--- Task prompt ---
The data that follows is to be given again, exactly as written.

--*--

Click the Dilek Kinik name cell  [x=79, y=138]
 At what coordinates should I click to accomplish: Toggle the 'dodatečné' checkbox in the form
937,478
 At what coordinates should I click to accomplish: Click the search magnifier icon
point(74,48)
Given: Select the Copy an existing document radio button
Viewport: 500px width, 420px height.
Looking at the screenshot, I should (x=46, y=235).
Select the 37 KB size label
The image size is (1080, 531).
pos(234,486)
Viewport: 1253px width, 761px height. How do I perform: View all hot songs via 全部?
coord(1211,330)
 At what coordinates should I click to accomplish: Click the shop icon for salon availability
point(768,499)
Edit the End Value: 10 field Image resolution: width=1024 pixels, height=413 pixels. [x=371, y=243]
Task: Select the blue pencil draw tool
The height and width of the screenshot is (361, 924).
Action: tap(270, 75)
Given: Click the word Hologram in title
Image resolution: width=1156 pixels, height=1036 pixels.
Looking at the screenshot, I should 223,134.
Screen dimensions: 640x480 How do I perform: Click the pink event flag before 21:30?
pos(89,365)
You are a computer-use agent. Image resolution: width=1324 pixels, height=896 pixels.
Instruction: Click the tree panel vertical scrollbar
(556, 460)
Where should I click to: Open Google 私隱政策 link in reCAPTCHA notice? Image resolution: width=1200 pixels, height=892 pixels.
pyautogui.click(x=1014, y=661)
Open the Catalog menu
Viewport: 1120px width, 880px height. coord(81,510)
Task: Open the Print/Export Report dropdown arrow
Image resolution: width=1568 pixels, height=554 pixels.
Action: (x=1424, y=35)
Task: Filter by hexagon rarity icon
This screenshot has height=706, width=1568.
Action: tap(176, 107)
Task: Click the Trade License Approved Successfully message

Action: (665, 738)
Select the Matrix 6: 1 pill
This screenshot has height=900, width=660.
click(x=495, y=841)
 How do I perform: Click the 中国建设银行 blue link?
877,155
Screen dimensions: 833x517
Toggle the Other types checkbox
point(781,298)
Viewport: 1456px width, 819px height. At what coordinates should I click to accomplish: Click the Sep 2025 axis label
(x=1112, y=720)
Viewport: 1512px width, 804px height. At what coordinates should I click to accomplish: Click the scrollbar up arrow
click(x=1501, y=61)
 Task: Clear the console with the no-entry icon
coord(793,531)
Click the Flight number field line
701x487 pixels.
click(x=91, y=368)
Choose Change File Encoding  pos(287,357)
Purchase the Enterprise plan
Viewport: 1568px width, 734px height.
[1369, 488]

--*--

--- Reply ---
Click the Dilek Kinik name cell  [x=79, y=138]
 At what coordinates should I click to accomplish: Toggle the 'dodatečné' checkbox in the form
937,478
 At what coordinates should I click to accomplish: Click the search magnifier icon
point(74,48)
Given: Select the Copy an existing document radio button
Viewport: 500px width, 420px height.
Looking at the screenshot, I should (x=46, y=235).
Select the 37 KB size label
The image size is (1080, 531).
pos(234,486)
Viewport: 1253px width, 761px height. How do I perform: View all hot songs via 全部?
coord(1211,330)
 At what coordinates should I click to accomplish: Click the shop icon for salon availability
point(768,499)
Edit the End Value: 10 field Image resolution: width=1024 pixels, height=413 pixels. [x=371, y=243]
Task: Select the blue pencil draw tool
The height and width of the screenshot is (361, 924).
Action: tap(270, 75)
Given: Click the word Hologram in title
Image resolution: width=1156 pixels, height=1036 pixels.
Looking at the screenshot, I should 223,134.
Screen dimensions: 640x480 How do I perform: Click the pink event flag before 21:30?
pos(89,365)
You are a computer-use agent. Image resolution: width=1324 pixels, height=896 pixels.
Instruction: Click the tree panel vertical scrollbar
(556, 460)
Where should I click to: Open Google 私隱政策 link in reCAPTCHA notice? Image resolution: width=1200 pixels, height=892 pixels.
pyautogui.click(x=1014, y=661)
Open the Catalog menu
Viewport: 1120px width, 880px height. coord(81,510)
Task: Open the Print/Export Report dropdown arrow
Image resolution: width=1568 pixels, height=554 pixels.
Action: (x=1424, y=35)
Task: Filter by hexagon rarity icon
This screenshot has height=706, width=1568.
Action: tap(176, 107)
Task: Click the Trade License Approved Successfully message

Action: (665, 738)
Select the Matrix 6: 1 pill
This screenshot has height=900, width=660.
click(x=495, y=841)
 How do I perform: Click the 中国建设银行 blue link?
877,155
Screen dimensions: 833x517
Toggle the Other types checkbox
point(781,298)
Viewport: 1456px width, 819px height. At what coordinates should I click to accomplish: Click the Sep 2025 axis label
(x=1112, y=720)
Viewport: 1512px width, 804px height. At what coordinates should I click to accomplish: Click the scrollbar up arrow
click(x=1501, y=61)
 Task: Clear the console with the no-entry icon
coord(793,531)
Click the Flight number field line
701x487 pixels.
click(x=91, y=368)
Choose Change File Encoding  pos(287,357)
Purchase the Enterprise plan
Viewport: 1568px width, 734px height.
[1369, 488]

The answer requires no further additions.